Vescovi Sicilia: “accoglienza nella legalità e prossimità restano vie obbligate della pratica del Vangelo”

“Pur rispettando non solo la dialettica politica ma anche punti di vista dei nostri fedeli cattolici che manifestano opinioni differenti o addirittura contrarie, dovremmo sempre ribadire che l’accoglienza nella legalità e la prossimità restano vie obbligate della pratica del Vangelo”. È quanto si legge nel comunicato finale della sessione autunnale della Conferenza episcopale siciliana che si è svolta a Palermo dal 12 al 14 settembre scorsi. “Rifiutiamo perentoriamente – dicono i vescovi siciliani in una nota diffusa oggi – ogni strumentalizzazione ideologica che pretenderebbe di collocare politicamente ‘a sinistra’ o ‘a destra’ la verità del messaggio umano di Gesù, di cui vogliamo essere interpreti e testimoni, in questo momento storico che interpella le coscienze e chiede a ciascuno di operare per il bene comune, di promuovere la giustizia e la pace, di rispettare la dignità di ogni uomo”. Affrontando “il problema ecclesiale delle migrazioni”, la Conferenza episcopale sottolinea: “I migranti sono per tutti persone umane, per noi cristiani sono fratelli.

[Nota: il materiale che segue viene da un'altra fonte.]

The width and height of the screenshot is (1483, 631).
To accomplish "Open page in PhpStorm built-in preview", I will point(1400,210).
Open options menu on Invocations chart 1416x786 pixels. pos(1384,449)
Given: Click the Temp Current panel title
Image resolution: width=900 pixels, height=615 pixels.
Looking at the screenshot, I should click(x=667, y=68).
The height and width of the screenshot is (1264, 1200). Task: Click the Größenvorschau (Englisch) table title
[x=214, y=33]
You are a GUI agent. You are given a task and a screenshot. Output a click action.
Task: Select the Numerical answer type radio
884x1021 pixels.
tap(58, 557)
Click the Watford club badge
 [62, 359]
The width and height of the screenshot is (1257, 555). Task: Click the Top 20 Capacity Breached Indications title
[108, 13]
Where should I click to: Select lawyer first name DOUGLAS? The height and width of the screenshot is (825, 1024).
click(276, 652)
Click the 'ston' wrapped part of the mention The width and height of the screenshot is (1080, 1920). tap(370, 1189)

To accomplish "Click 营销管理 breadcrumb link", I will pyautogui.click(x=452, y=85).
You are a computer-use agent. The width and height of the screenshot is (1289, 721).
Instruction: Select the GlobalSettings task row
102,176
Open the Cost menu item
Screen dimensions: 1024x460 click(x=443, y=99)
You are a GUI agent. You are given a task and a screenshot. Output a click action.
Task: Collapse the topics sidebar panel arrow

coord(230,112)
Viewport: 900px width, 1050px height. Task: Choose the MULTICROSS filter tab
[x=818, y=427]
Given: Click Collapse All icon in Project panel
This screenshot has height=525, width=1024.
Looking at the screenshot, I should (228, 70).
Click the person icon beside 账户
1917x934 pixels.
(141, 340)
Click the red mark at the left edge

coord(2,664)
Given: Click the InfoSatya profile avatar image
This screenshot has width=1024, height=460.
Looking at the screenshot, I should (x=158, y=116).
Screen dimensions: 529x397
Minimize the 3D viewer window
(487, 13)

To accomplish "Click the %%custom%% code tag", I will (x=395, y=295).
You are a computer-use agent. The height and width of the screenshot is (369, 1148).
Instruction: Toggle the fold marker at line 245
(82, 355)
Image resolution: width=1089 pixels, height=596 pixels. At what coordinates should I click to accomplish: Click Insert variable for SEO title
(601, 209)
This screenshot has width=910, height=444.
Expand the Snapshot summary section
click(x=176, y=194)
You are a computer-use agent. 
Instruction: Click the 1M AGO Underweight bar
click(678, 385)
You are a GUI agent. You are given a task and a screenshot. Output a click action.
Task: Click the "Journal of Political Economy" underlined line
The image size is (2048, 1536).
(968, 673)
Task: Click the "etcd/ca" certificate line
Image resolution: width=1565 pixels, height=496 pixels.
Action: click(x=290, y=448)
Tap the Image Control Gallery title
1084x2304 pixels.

Pertanto, urge che si attivino in ciascuno di noi e in particolare nelle comunità cristiane nuovi sentimenti di empatia e di immedesimazione, in nome della comune umanità, vincendo ogni indifferenza nei confronti di chi vive il disagio dell’esclusione sociale o condizioni di ingiustizie di pericolo di qualsiasi natura”. Mentre assicurano che continueranno “a riflettere per risvegliare cristianamente la coscienza del popolo di Dio”, in chiusura al documento i vescovi delle Chiese di Sicilia ribadiscono il loro impegno evangelico: “Come pastori vogliamo fare emergere il volto popolare di una ‘Chiesa in uscita’ sempre più capace di correre il rischio di impolverarsi ‘lungo le strade e in compagnia degli uomini'”.